WORK ORDER: Please repeat, exactly as written, the line containing "The width and height of the screenshot is (447, 376)." and every line after it through the end of the records below, leaving out any pictures.

────────────────────

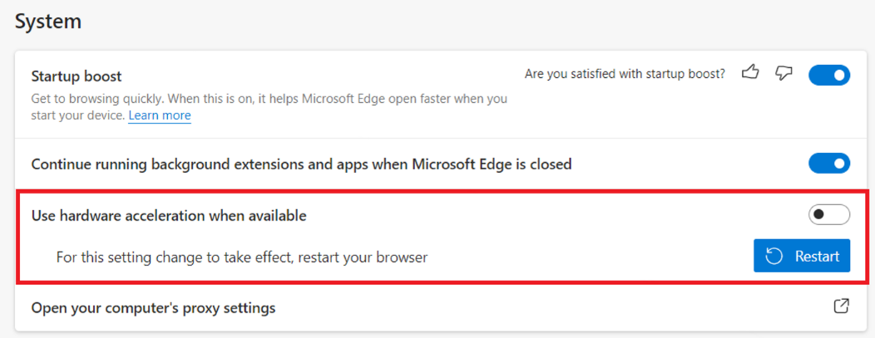Click the 'restart your browser' notice text
The width and height of the screenshot is (875, 338).
241,257
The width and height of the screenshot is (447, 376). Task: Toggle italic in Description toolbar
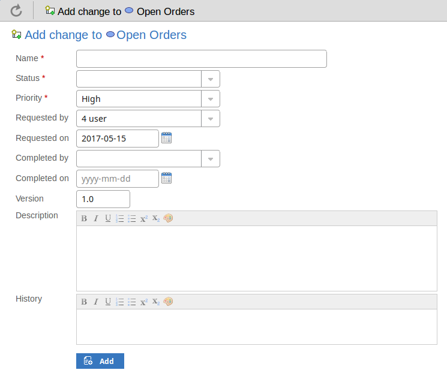coord(95,219)
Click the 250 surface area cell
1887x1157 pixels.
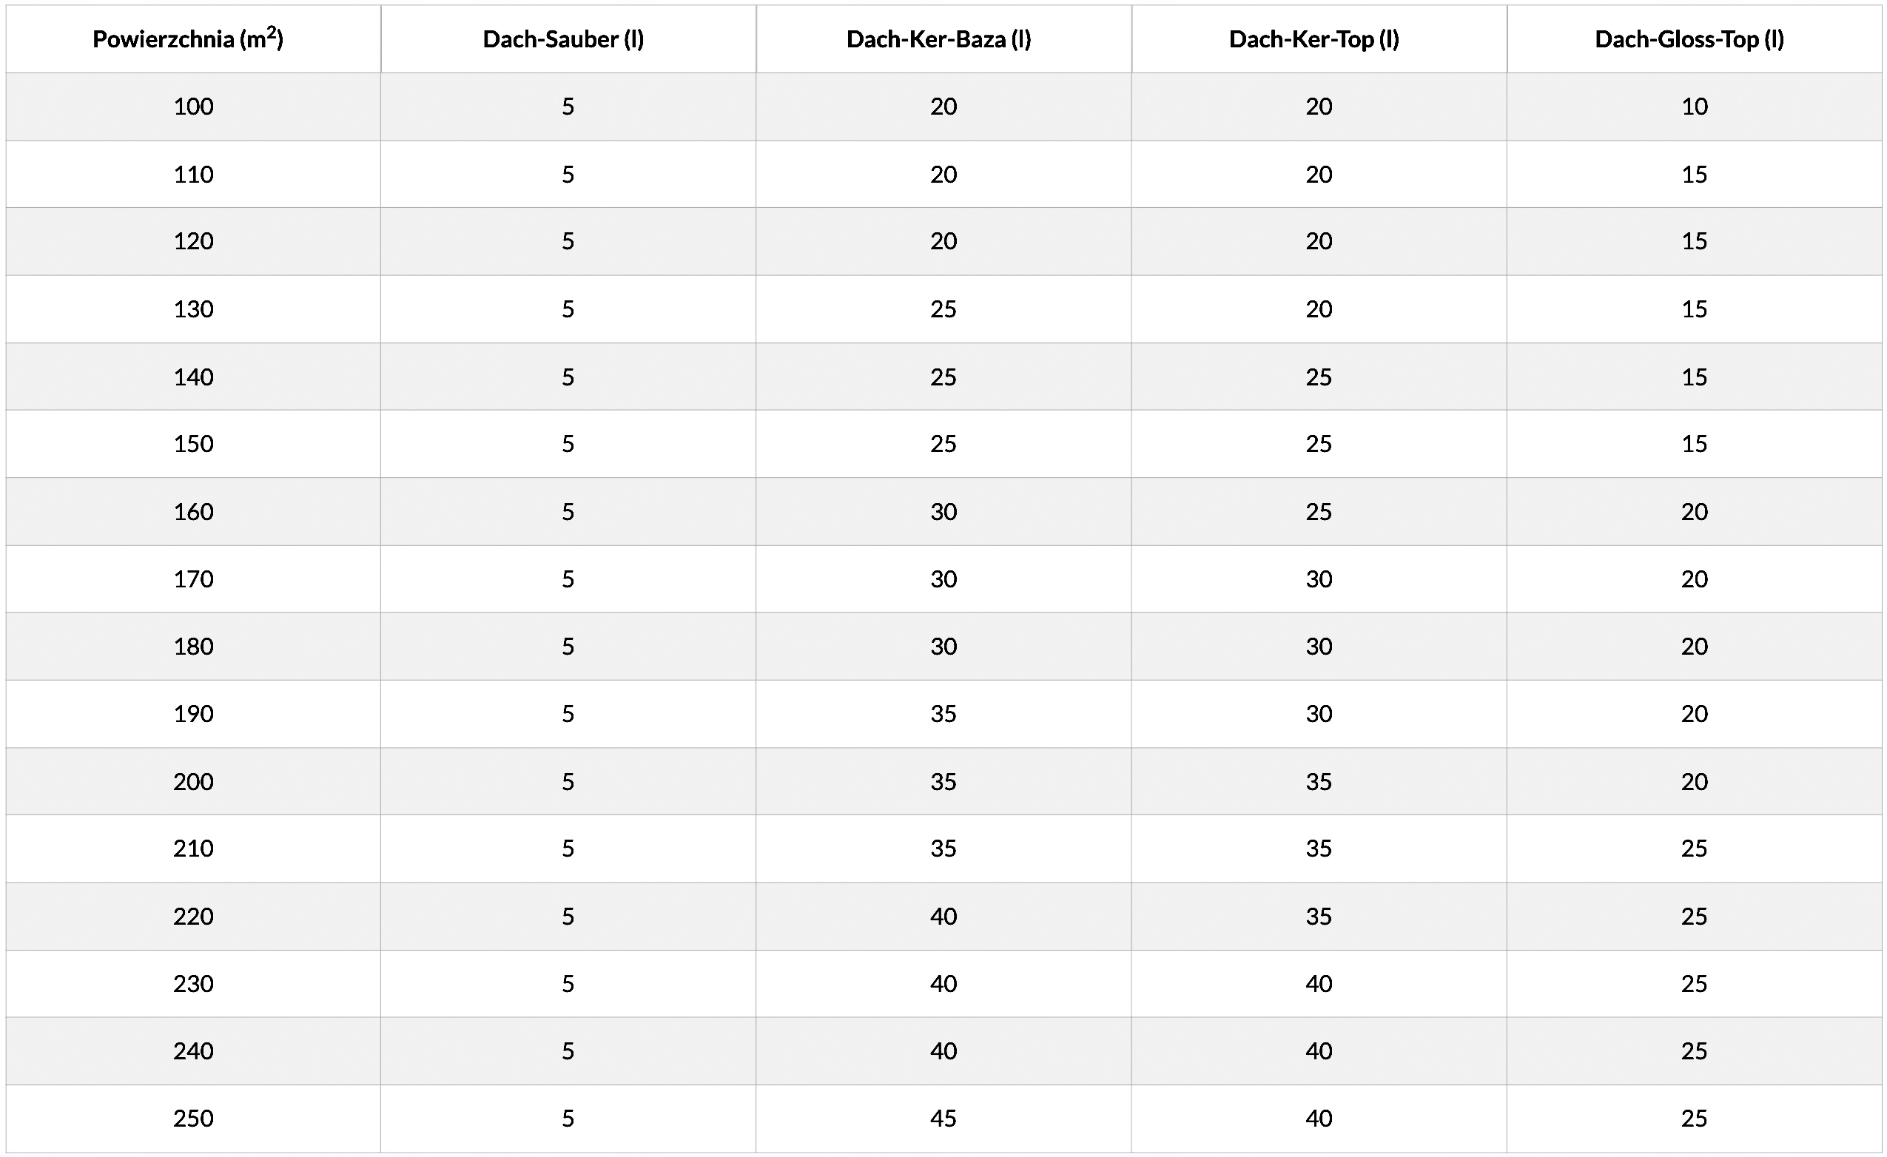193,1118
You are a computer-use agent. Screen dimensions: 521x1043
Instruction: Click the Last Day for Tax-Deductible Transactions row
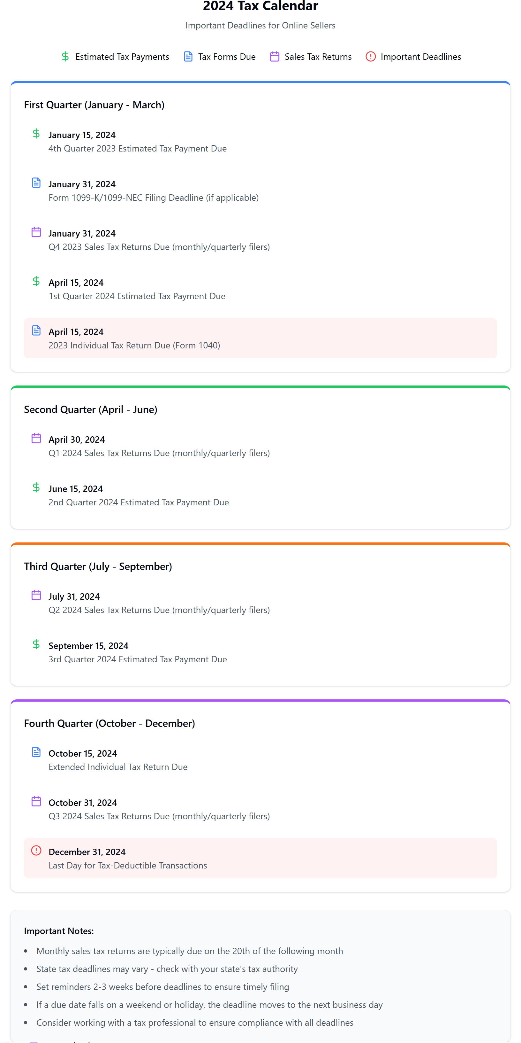tap(260, 858)
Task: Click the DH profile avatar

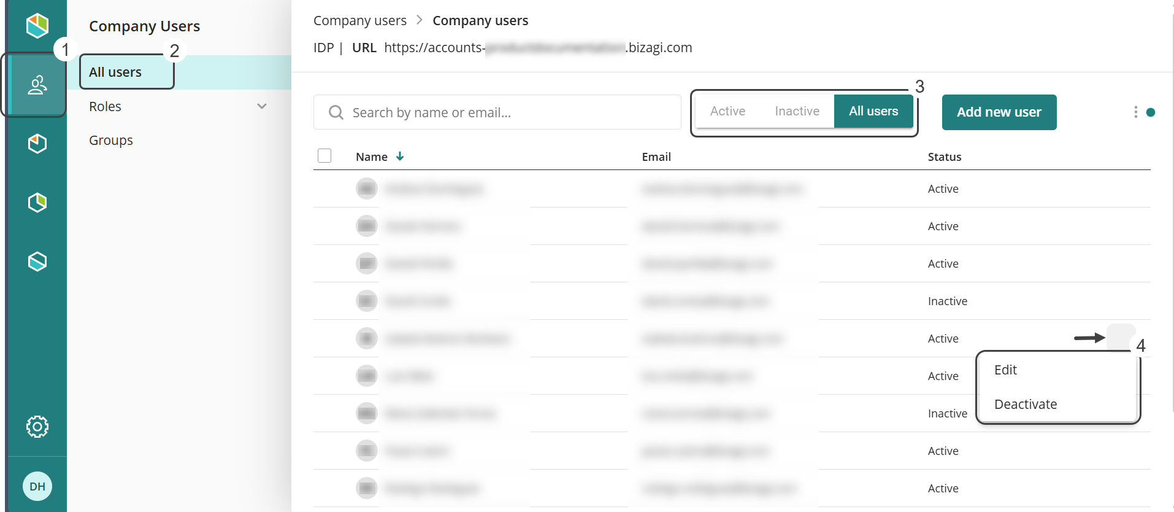Action: (37, 486)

────────────────────

RESULT FOR THIS EXERCISE:
The width and height of the screenshot is (447, 376). Task: Toggle italic in Description toolbar
coord(95,219)
Click the 250 surface area cell
1887x1157 pixels.
193,1118
You are a computer-use agent. Screen dimensions: 521x1043
Instruction: Click the Last Day for Tax-Deductible Transactions row
tap(260, 858)
Task: Click the DH profile avatar

Action: (37, 486)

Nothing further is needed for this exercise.